**Work instructions:**
Leave the pictures out. Return the rest of the listing below exactly.

**Supplied information:**
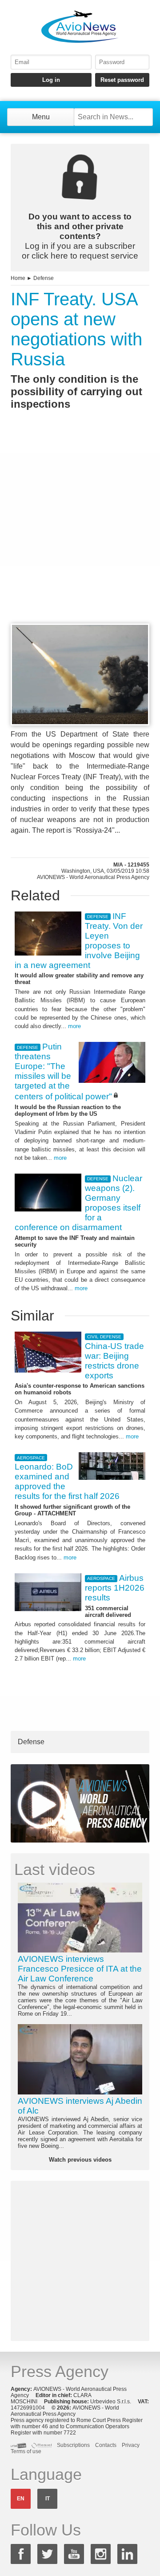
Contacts (105, 2445)
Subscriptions (73, 2445)
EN (20, 2498)
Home (18, 278)
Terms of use (26, 2451)
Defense (43, 278)
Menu (41, 117)
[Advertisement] (80, 533)
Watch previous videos (80, 2159)
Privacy (131, 2445)
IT (47, 2498)
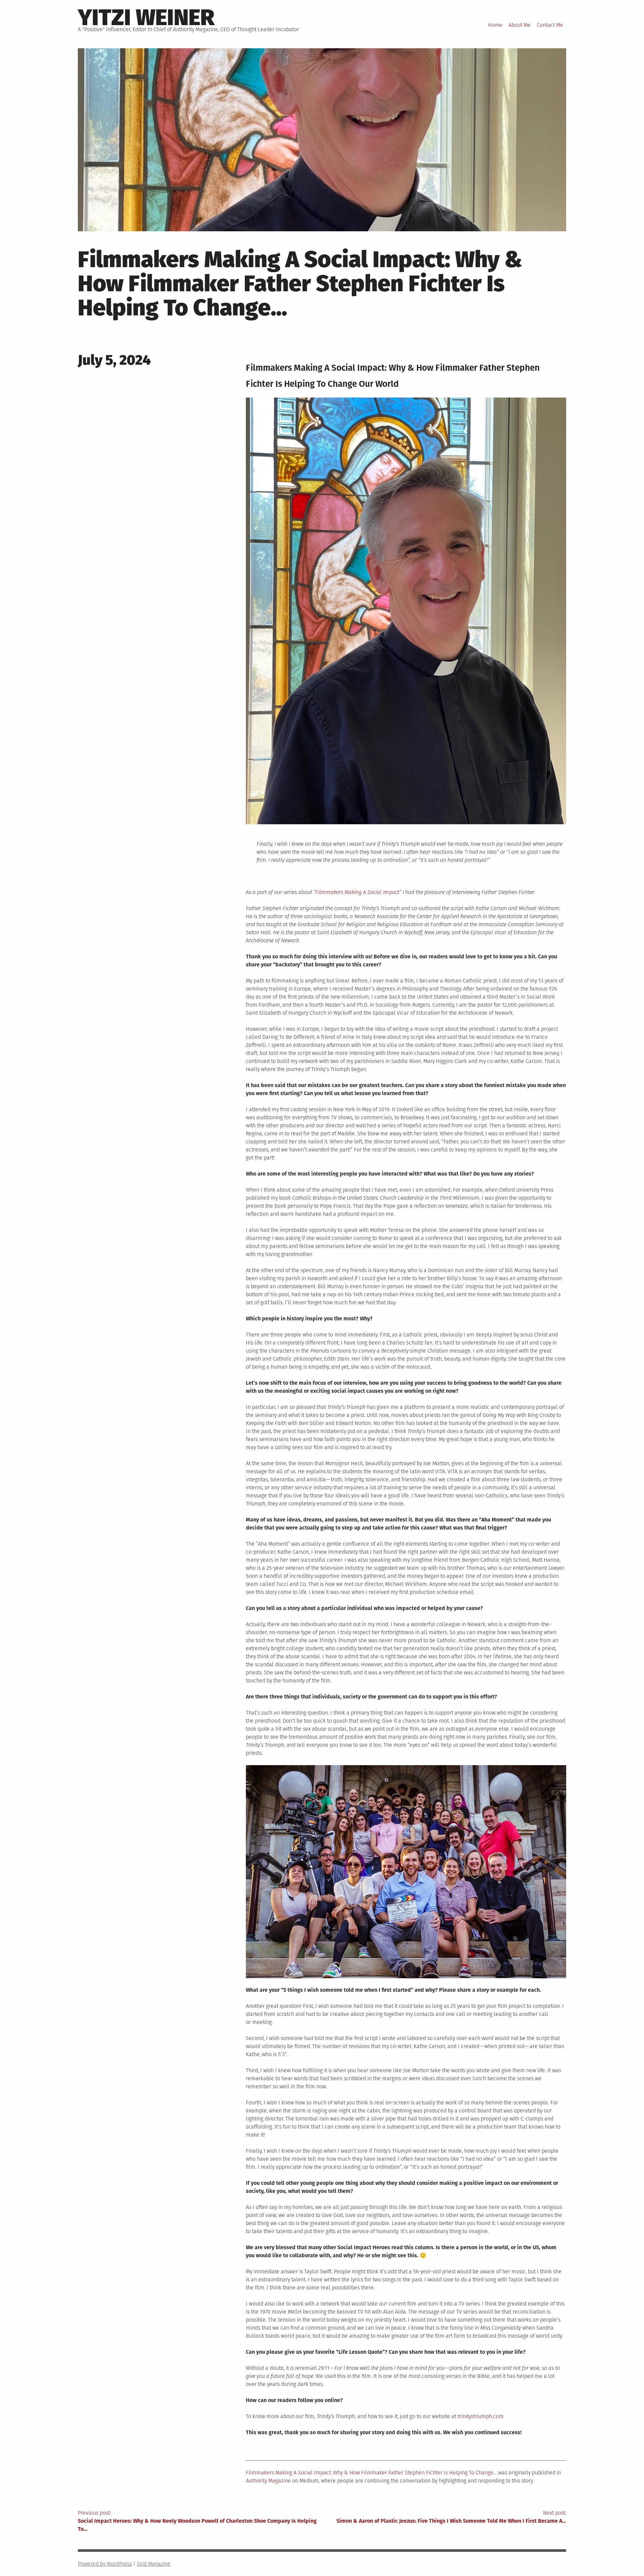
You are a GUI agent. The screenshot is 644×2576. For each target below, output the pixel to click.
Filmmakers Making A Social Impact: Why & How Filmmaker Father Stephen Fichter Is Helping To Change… (371, 2472)
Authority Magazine (268, 2480)
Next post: (451, 2517)
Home (495, 25)
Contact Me (550, 25)
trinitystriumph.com (480, 2416)
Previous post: (197, 2521)
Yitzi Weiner (146, 17)
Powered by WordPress (105, 2564)
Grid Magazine (153, 2564)
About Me (519, 25)
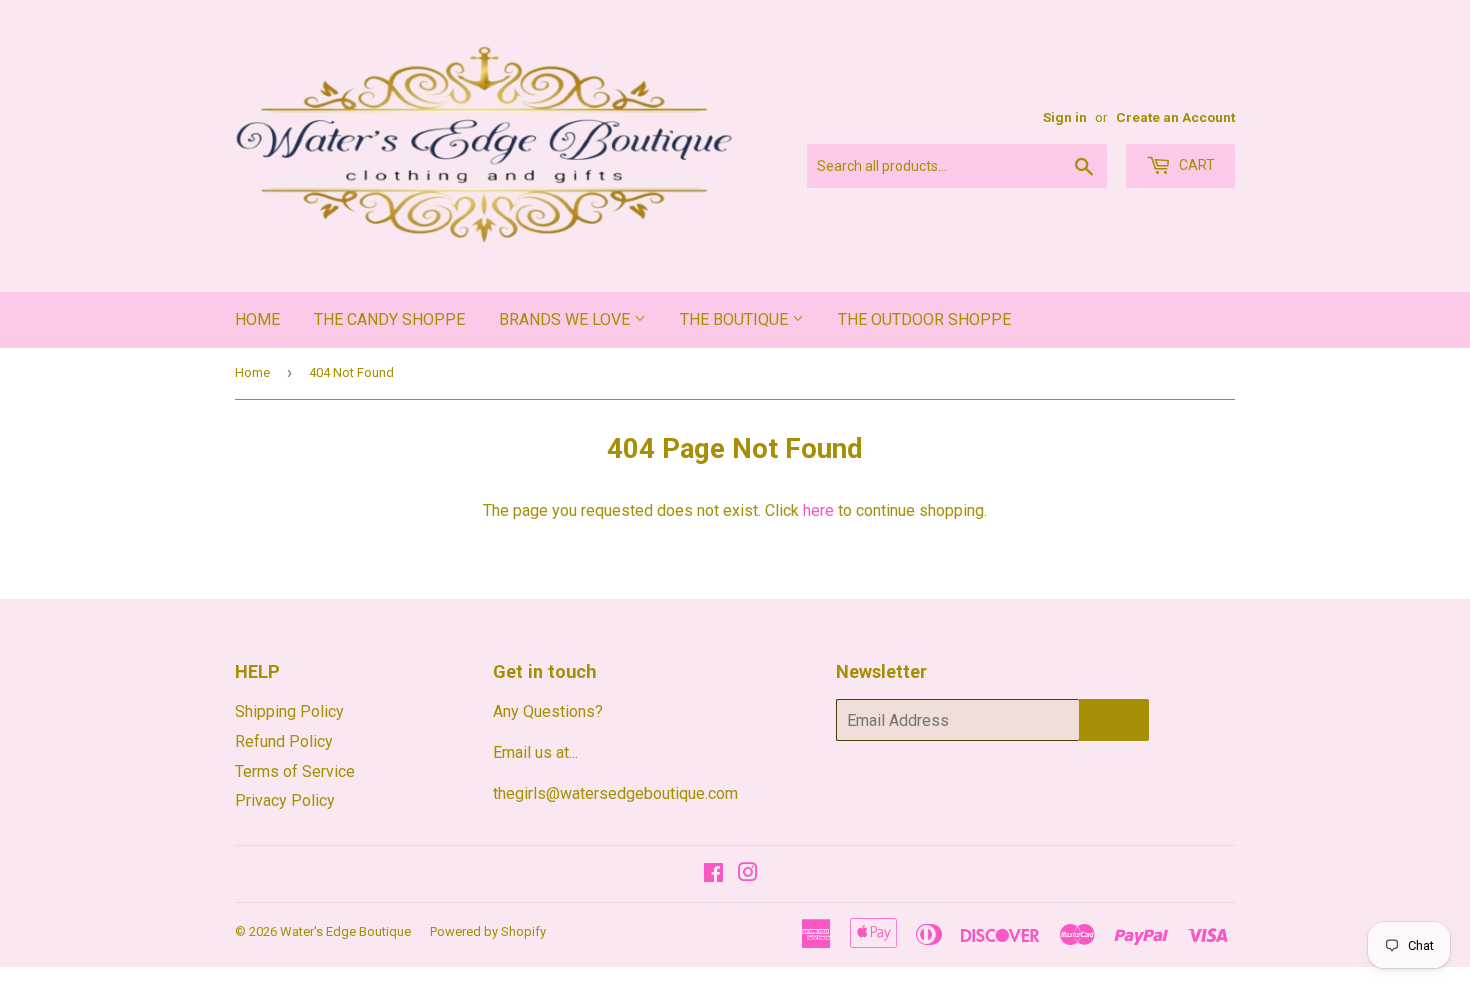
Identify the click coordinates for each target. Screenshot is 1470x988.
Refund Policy (284, 741)
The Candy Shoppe (389, 319)
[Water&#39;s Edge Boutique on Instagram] (748, 874)
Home (257, 319)
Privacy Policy (285, 800)
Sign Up (1114, 720)
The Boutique (736, 319)
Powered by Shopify (488, 931)
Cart (1195, 165)
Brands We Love (566, 319)
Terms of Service (295, 771)
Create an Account (1175, 117)
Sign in (1065, 117)
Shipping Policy (289, 711)
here (818, 510)
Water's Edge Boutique (345, 931)
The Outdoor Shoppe (924, 319)
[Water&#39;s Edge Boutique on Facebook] (713, 874)
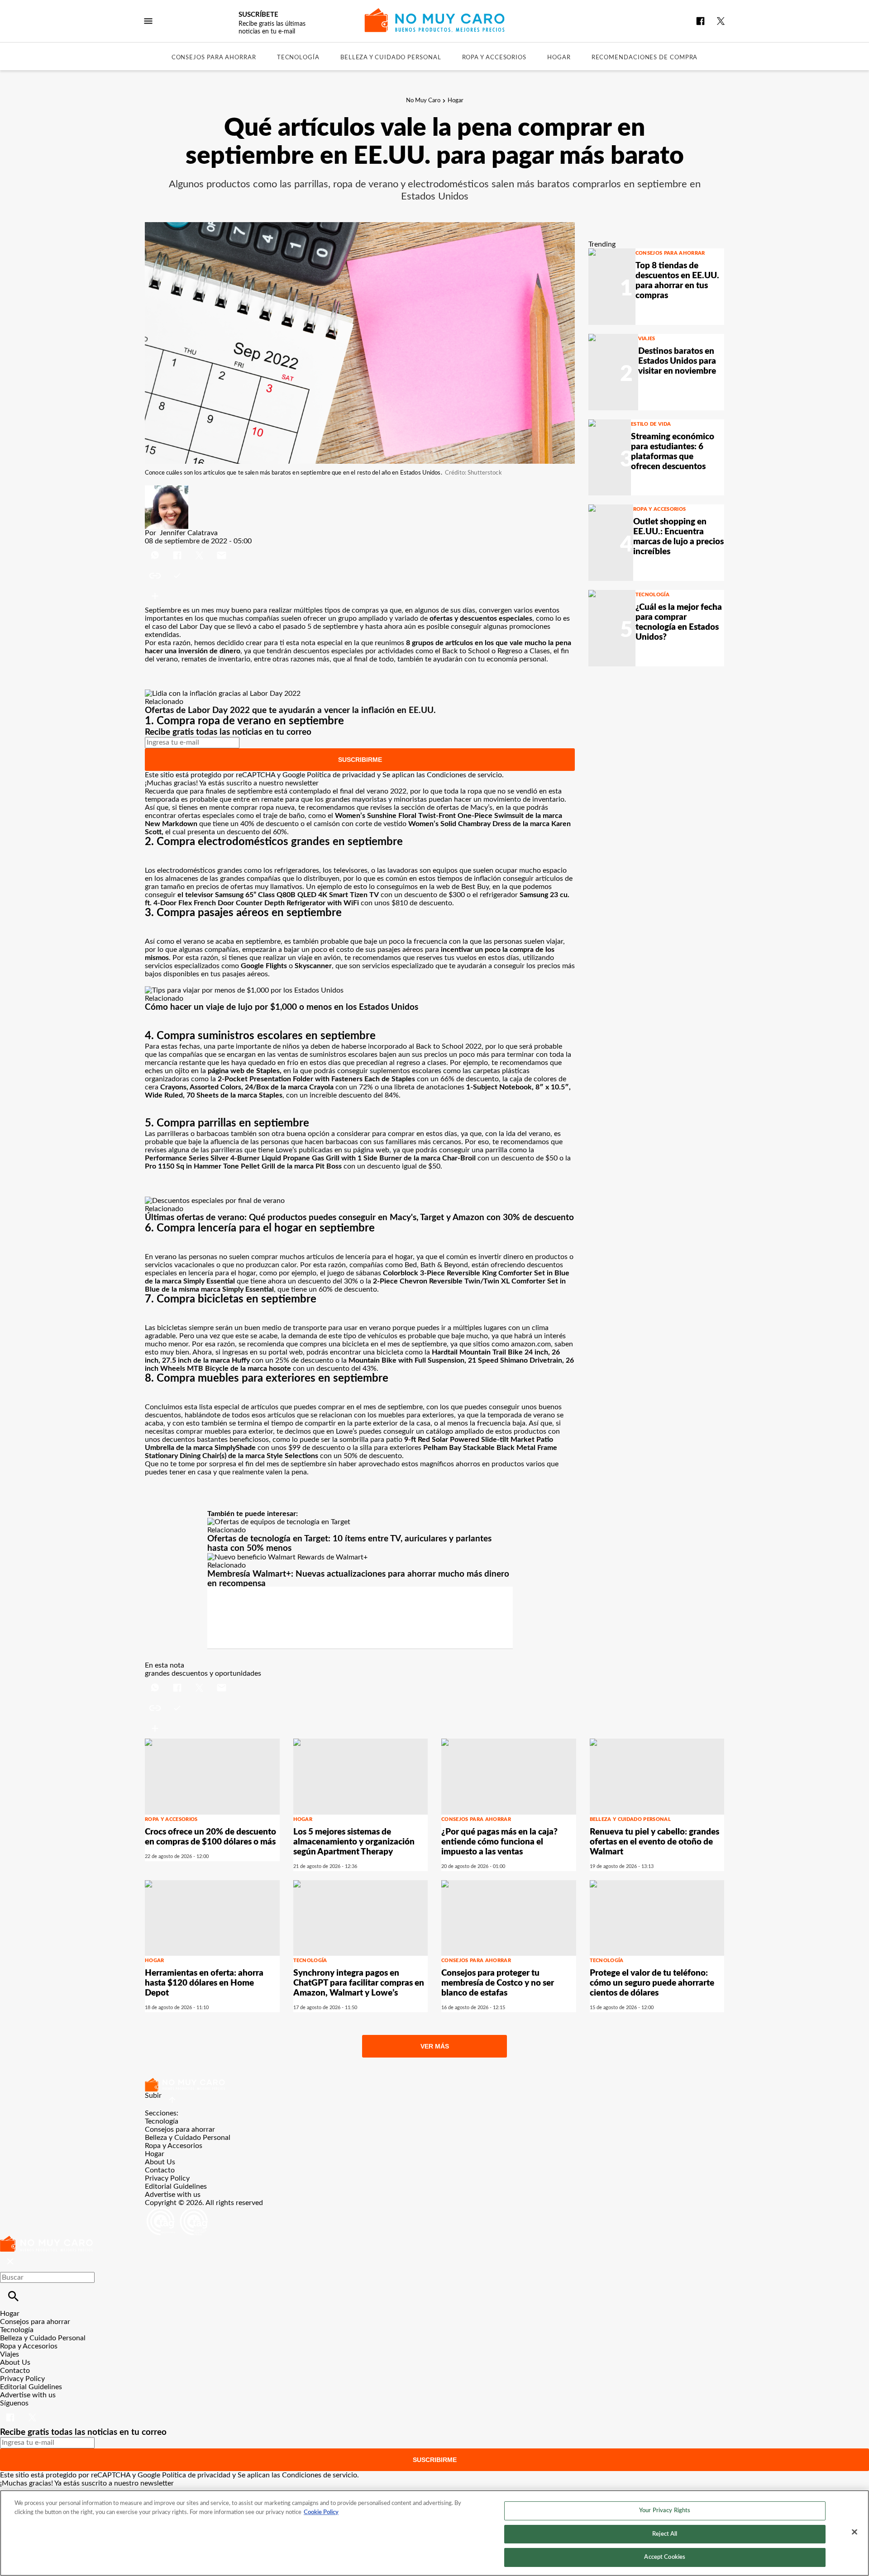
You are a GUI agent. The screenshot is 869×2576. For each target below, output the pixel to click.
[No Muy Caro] (435, 20)
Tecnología (298, 58)
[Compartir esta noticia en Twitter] (200, 549)
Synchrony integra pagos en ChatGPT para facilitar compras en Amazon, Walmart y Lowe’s (358, 1983)
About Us (160, 2162)
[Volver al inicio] (46, 2239)
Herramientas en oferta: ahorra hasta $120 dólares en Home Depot (204, 1983)
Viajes (646, 338)
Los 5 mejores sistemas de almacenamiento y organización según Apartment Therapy (354, 1842)
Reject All (664, 2534)
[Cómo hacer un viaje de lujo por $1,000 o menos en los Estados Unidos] (244, 990)
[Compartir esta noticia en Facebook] (178, 549)
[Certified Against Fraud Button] (177, 2211)
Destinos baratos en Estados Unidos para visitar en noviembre (677, 361)
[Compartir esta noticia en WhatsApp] (156, 549)
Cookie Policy (321, 2512)
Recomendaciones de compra (645, 58)
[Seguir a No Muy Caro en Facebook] (700, 21)
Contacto (160, 2170)
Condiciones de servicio (464, 775)
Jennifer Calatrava (189, 533)
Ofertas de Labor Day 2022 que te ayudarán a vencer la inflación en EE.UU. (290, 710)
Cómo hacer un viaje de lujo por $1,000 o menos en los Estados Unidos (281, 1007)
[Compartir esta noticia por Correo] (221, 549)
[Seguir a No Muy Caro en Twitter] (721, 21)
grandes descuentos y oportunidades (203, 1673)
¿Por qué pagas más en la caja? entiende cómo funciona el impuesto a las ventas (499, 1842)
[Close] (854, 2532)
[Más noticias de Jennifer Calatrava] (166, 489)
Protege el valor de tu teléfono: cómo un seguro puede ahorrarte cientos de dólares (652, 1983)
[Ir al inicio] (434, 2084)
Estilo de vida (651, 424)
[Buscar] (13, 2296)
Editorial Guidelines (176, 2186)
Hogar (559, 58)
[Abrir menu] (148, 21)
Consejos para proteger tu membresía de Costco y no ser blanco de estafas (497, 1983)
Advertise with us (173, 2194)
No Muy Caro (423, 101)
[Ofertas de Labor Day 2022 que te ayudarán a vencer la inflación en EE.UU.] (223, 693)
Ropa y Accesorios (494, 58)
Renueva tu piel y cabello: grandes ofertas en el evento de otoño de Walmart (654, 1842)
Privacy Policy (167, 2178)
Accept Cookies (664, 2557)
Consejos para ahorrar (214, 58)
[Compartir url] (155, 596)
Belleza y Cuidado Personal (390, 58)
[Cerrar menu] (10, 2262)
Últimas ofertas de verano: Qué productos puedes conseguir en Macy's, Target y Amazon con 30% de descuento (359, 1217)
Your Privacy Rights (664, 2511)
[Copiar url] (166, 576)
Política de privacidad (341, 775)
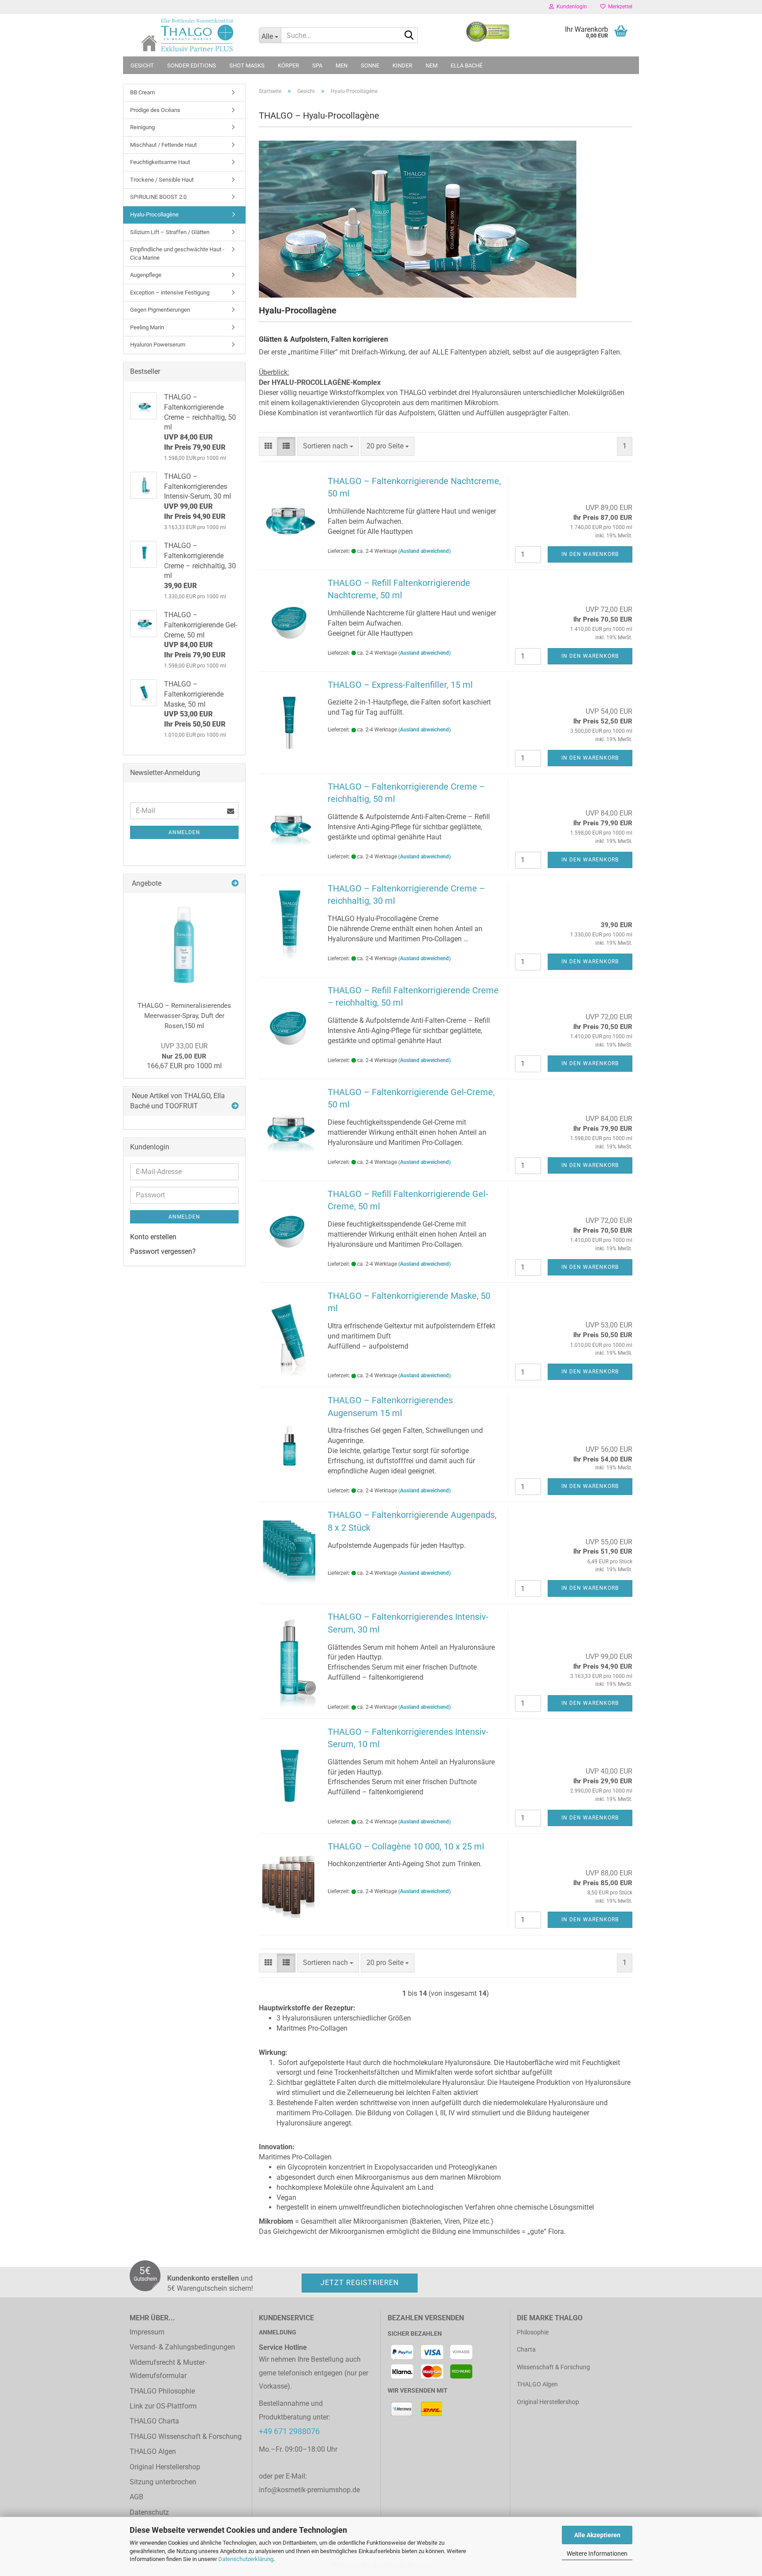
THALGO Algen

**Written response:**
Contacts (105, 2445)
Subscriptions (73, 2445)
EN (20, 2498)
Home (18, 278)
Terms of use (26, 2451)
Defense (43, 278)
Menu (41, 117)
[Advertisement] (80, 533)
Watch previous videos (80, 2159)
Privacy (131, 2445)
IT (47, 2498)
You are a GUI agent. The screenshot is 644×2576. For each target below, output the pixel to click.
Filmmakers Making A Social Impact: Why & How Filmmaker Father Stephen Fichter Is Helping To Change… (371, 2472)
Authority Magazine (268, 2480)
Next post: (451, 2517)
Home (495, 25)
Contact Me (550, 25)
trinitystriumph.com (480, 2416)
Previous post: (197, 2521)
Yitzi Weiner (146, 17)
Powered by WordPress (105, 2564)
Grid Magazine (153, 2564)
About Me (519, 25)
Identify the click coordinates for each target. Screenshot is 1470x988.
Refund Policy (284, 741)
The Candy Shoppe (389, 319)
[Water&#39;s Edge Boutique on Instagram] (748, 874)
Home (257, 319)
Privacy Policy (285, 800)
Sign Up (1114, 720)
The Boutique (736, 319)
Powered by Shopify (488, 931)
Cart (1195, 165)
Brands We Love (566, 319)
Terms of Service (295, 771)
Create an Account (1175, 117)
Sign in (1065, 117)
Shipping Policy (289, 711)
here (818, 510)
Water's Edge Boutique (345, 931)
The Outdoor Shoppe (924, 319)
[Water&#39;s Edge Boutique on Facebook] (713, 874)
You are a GUI agent. The screenshot is 869×2576. For each target below, output the pixel to click.
[No Muy Caro] (435, 20)
Tecnología (298, 58)
[Compartir esta noticia en Twitter] (200, 549)
Synchrony integra pagos en ChatGPT para facilitar compras en Amazon, Walmart y Lowe’s (358, 1983)
About Us (160, 2162)
[Volver al inicio] (46, 2239)
Herramientas en oferta: ahorra hasta $120 dólares en Home Depot (204, 1983)
Viajes (646, 338)
Los 5 mejores sistemas de almacenamiento y organización según Apartment Therapy (354, 1842)
Reject All (664, 2534)
[Cómo hacer un viaje de lujo por $1,000 o menos en los Estados Unidos] (244, 990)
[Compartir esta noticia en Facebook] (178, 549)
[Certified Against Fraud Button] (177, 2211)
Destinos baratos en Estados Unidos para visitar en noviembre (677, 361)
[Compartir esta noticia en WhatsApp] (156, 549)
Cookie Policy (321, 2512)
Recomendaciones de compra (645, 58)
[Seguir a No Muy Caro en Facebook] (700, 21)
Contacto (160, 2170)
Condiciones de servicio (464, 775)
Jennifer Calatrava (189, 533)
Ofertas de Labor Day 2022 que te ayudarán a vencer la inflación en EE.UU. (290, 710)
Cómo hacer un viaje de lujo por $1,000 o menos en los Estados Unidos (281, 1007)
[Compartir esta noticia por Correo] (221, 549)
[Seguir a No Muy Caro en Twitter] (721, 21)
grandes descuentos y oportunidades (203, 1673)
¿Por qué pagas más en la caja? entiende cómo funciona el impuesto a las ventas (499, 1842)
[Close] (854, 2532)
[Más noticias de Jennifer Calatrava] (166, 489)
Protege el valor de tu teléfono: cómo un seguro puede ahorrarte cientos de dólares (652, 1983)
[Ir al inicio] (434, 2084)
Estilo de vida (651, 424)
[Buscar] (13, 2296)
Editorial Guidelines (176, 2186)
Hogar (559, 58)
[Abrir menu] (148, 21)
Consejos para proteger tu membresía de Costco y no ser blanco de estafas (497, 1983)
Advertise with us (173, 2194)
No Muy Caro (423, 101)
[Ofertas de Labor Day 2022 que te ayudarán a vencer la inflación en EE.UU.] (223, 693)
Ropa y Accesorios (494, 58)
Renueva tu piel y cabello: grandes ofertas en el evento de otoño de Walmart (654, 1842)
Privacy Policy (167, 2178)
Accept Cookies (664, 2557)
Consejos para ahorrar (214, 58)
[Compartir url] (155, 596)
Belleza y Cuidado Personal (390, 58)
[Cerrar menu] (10, 2262)
Últimas ofertas de verano: Qué productos puedes conseguir en Macy's, Target y Amazon con 30% de descuento (359, 1217)
Your Privacy Rights (664, 2511)
[Copiar url] (166, 576)
Política de privacidad (341, 775)
THALGO Algen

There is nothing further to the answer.